**SHORT TASK:** Reproduce the following article about the album Heart of My Own word for word, in full.

**SELECTED PASSAGE:**
★ ★ ★ ★

Studio album by Basia Bulat
- Released: January 26, 2010
- Genre: Folk Americana
- Length: 39:54
- Label: Secret City Records
- Producer: Howard Bilerman

Basia Bulat chronology
| Oh, My Darling (2007) | Heart of My Own (2010) | Tall Tall Shadow (2013) |

= Heart of My Own =

Heart of My Own is the second full-length album by Canadian singer-songwriter Basia Bulat, released on January 26, 2010, on Secret City Records. The tracks "Gold Rush" and "Run" were released as singles to promote the album.

==Track listing==
1. "Go On" – 3:28
2. "Run" – 3:02
3. "Sugar and Spice" – 3:23
4. "Gold Rush" – 3:33
5. "Heart of My Own" – 3:49
6. "Sparrow" – 2:23
7. "If Only You" – 2:47
8. "I'm Forgetting Everyone" – 3:24
9. "The Shore" – 4:44
10. "Once More, for the Dollhouse" – 3:39
11. "Walk You Down" – 3:10
12. "If It Rains" – 2:30
13. "Hush" (Bonus Track) – 2:23

==Critical reception==

The album was well-reviewed, having an aggregate score of 72 at Metacritic.

★ ★ ★ ★

**LISTED ENTRIES:**
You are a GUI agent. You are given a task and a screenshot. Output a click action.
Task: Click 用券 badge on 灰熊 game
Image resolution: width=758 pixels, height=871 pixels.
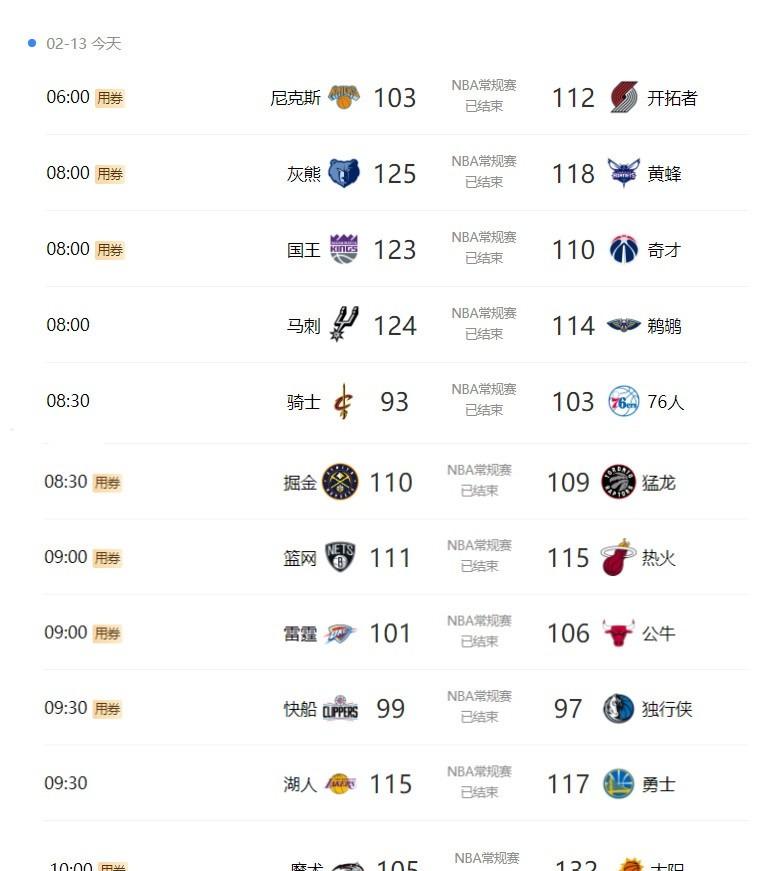pos(110,174)
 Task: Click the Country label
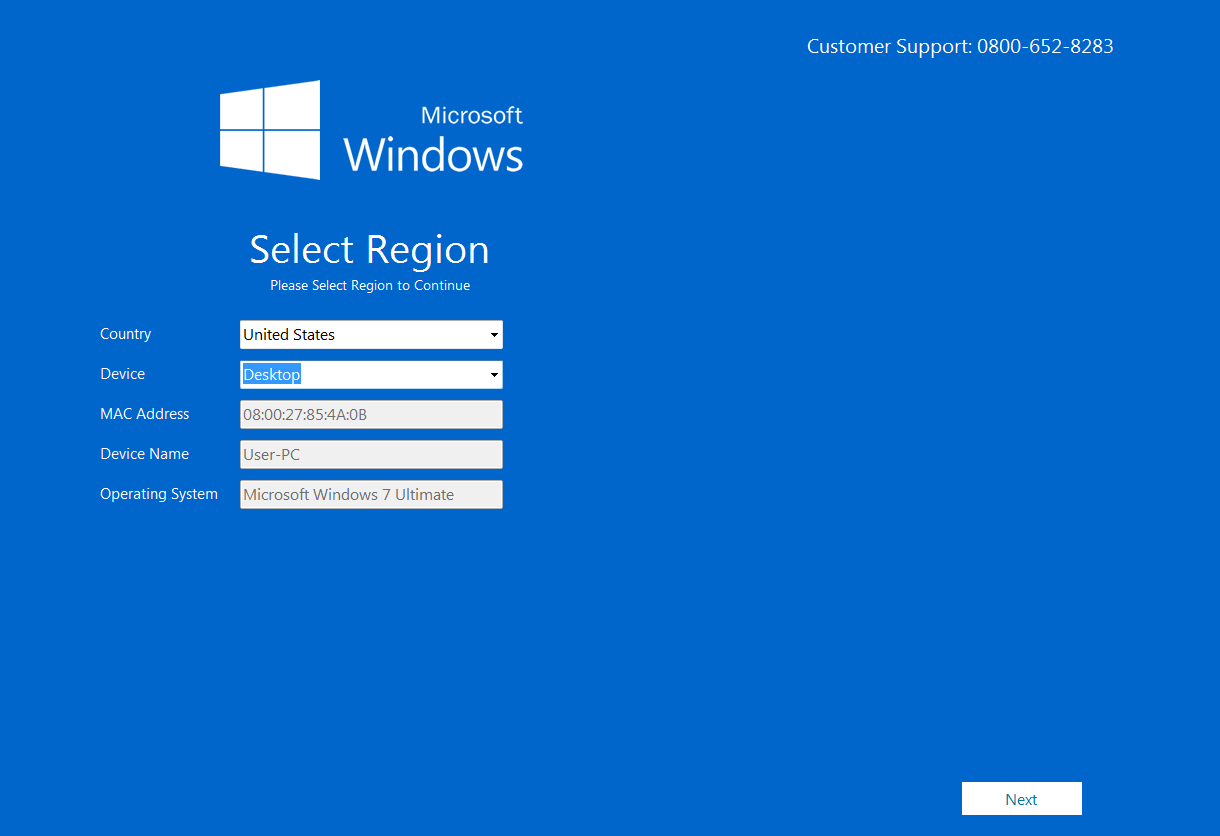pyautogui.click(x=125, y=334)
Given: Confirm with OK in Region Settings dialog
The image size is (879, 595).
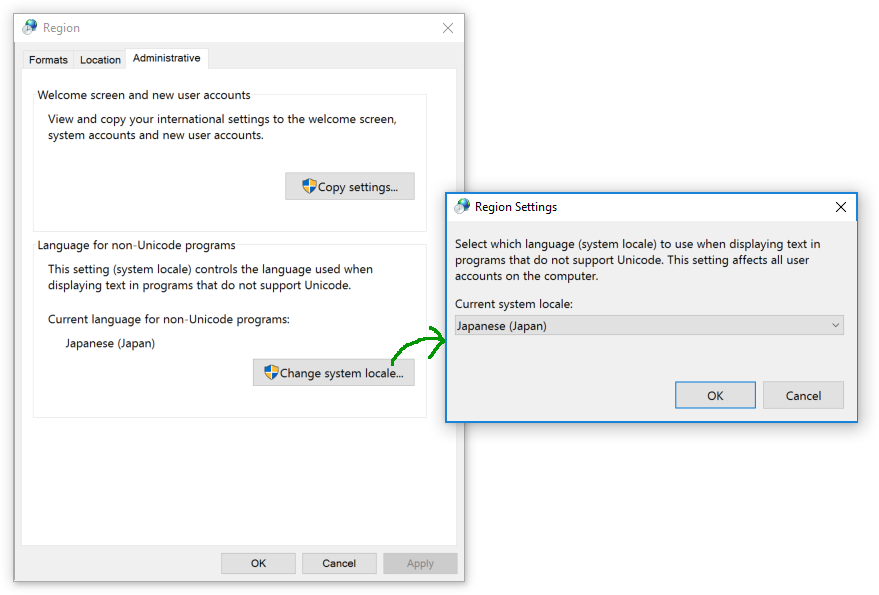Looking at the screenshot, I should pos(715,395).
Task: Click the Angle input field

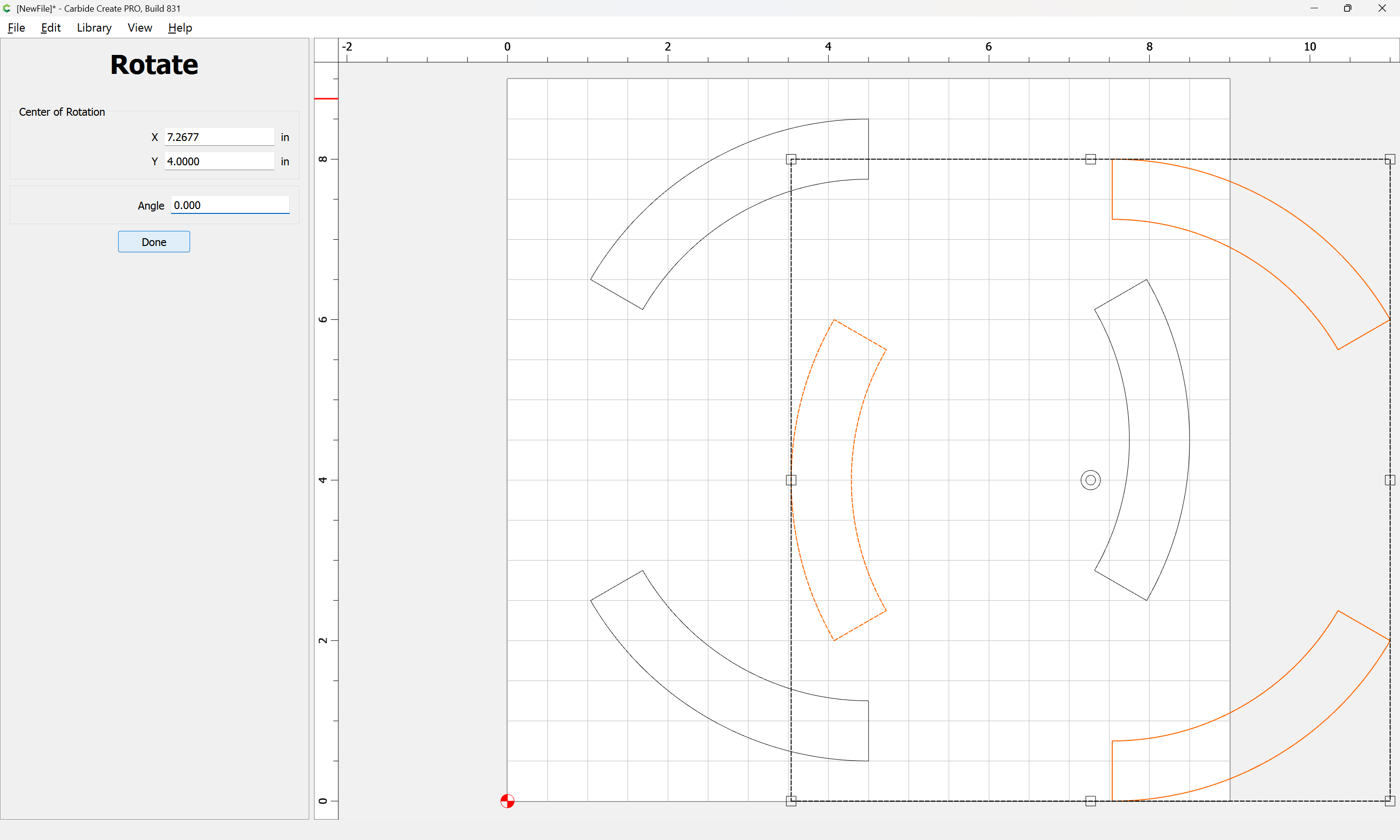Action: pyautogui.click(x=230, y=206)
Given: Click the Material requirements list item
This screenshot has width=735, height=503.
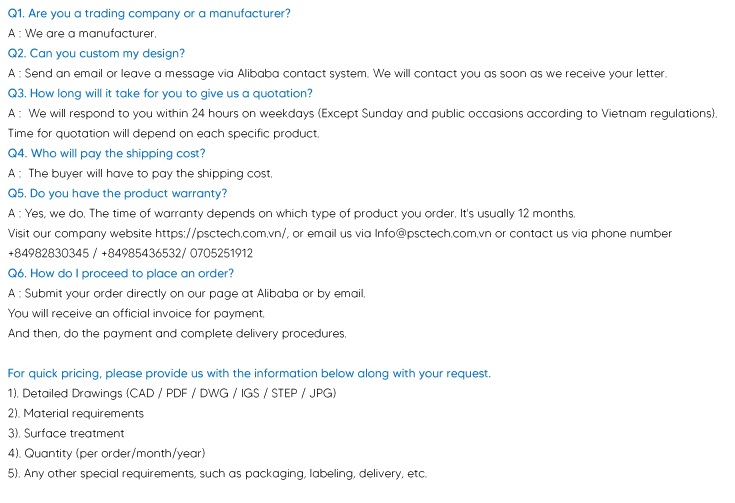Looking at the screenshot, I should [x=75, y=413].
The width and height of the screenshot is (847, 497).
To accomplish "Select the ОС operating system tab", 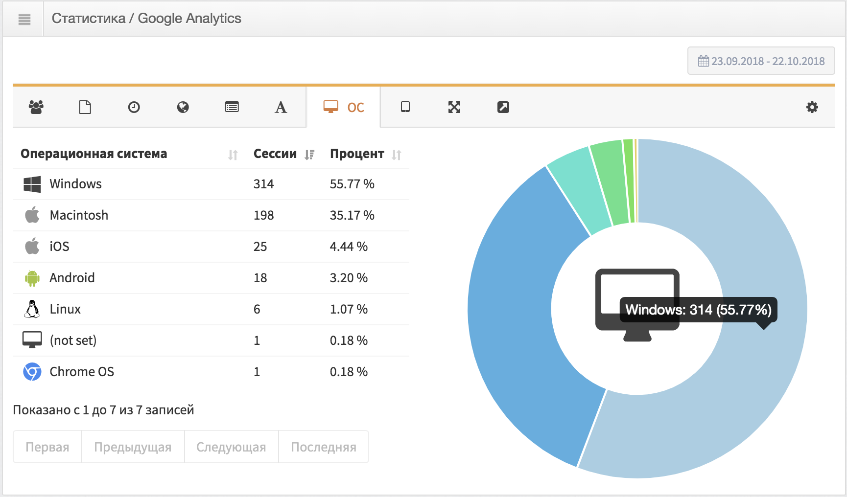I will 344,107.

★ ★ ★ ★

**FINAL RESULT:**
Studio album by Basia Bulat
- Released: January 26, 2010
- Genre: Folk Americana
- Length: 39:54
- Label: Secret City Records
- Producer: Howard Bilerman

Basia Bulat chronology
| Oh, My Darling (2007) | Heart of My Own (2010) | Tall Tall Shadow (2013) |

= Heart of My Own =

Heart of My Own is the second full-length album by Canadian singer-songwriter Basia Bulat, released on January 26, 2010, on Secret City Records. The tracks "Gold Rush" and "Run" were released as singles to promote the album.

==Track listing==
1. "Go On" – 3:28
2. "Run" – 3:02
3. "Sugar and Spice" – 3:23
4. "Gold Rush" – 3:33
5. "Heart of My Own" – 3:49
6. "Sparrow" – 2:23
7. "If Only You" – 2:47
8. "I'm Forgetting Everyone" – 3:24
9. "The Shore" – 4:44
10. "Once More, for the Dollhouse" – 3:39
11. "Walk You Down" – 3:10
12. "If It Rains" – 2:30
13. "Hush" (Bonus Track) – 2:23

==Critical reception==

The album was well-reviewed, having an aggregate score of 72 at Metacritic.